#### Task objective:
Copy out the lines of the records from the one containing "Tootearenduse õppetool (315, 627)" through the one containing "Masinaehituse instituut (311, 579)", keeping every character unchanged. Leave out all other lines.

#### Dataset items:
------------------------------------

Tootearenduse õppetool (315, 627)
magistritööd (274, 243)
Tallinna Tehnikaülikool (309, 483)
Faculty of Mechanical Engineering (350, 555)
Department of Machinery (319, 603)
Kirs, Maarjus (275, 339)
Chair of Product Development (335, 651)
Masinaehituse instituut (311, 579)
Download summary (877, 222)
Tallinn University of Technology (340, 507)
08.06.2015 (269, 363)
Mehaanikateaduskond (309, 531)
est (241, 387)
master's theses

------------------------------------

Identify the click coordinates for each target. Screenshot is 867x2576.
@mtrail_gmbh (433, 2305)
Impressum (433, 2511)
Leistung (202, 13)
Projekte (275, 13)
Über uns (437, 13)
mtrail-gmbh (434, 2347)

------------------------------------

#### Reply:
Tootearenduse õppetool (315, 627)
magistritööd (274, 243)
Tallinna Tehnikaülikool (309, 483)
Faculty of Mechanical Engineering (350, 555)
Department of Machinery (319, 603)
Kirs, Maarjus (275, 339)
Chair of Product Development (335, 651)
Masinaehituse instituut (311, 579)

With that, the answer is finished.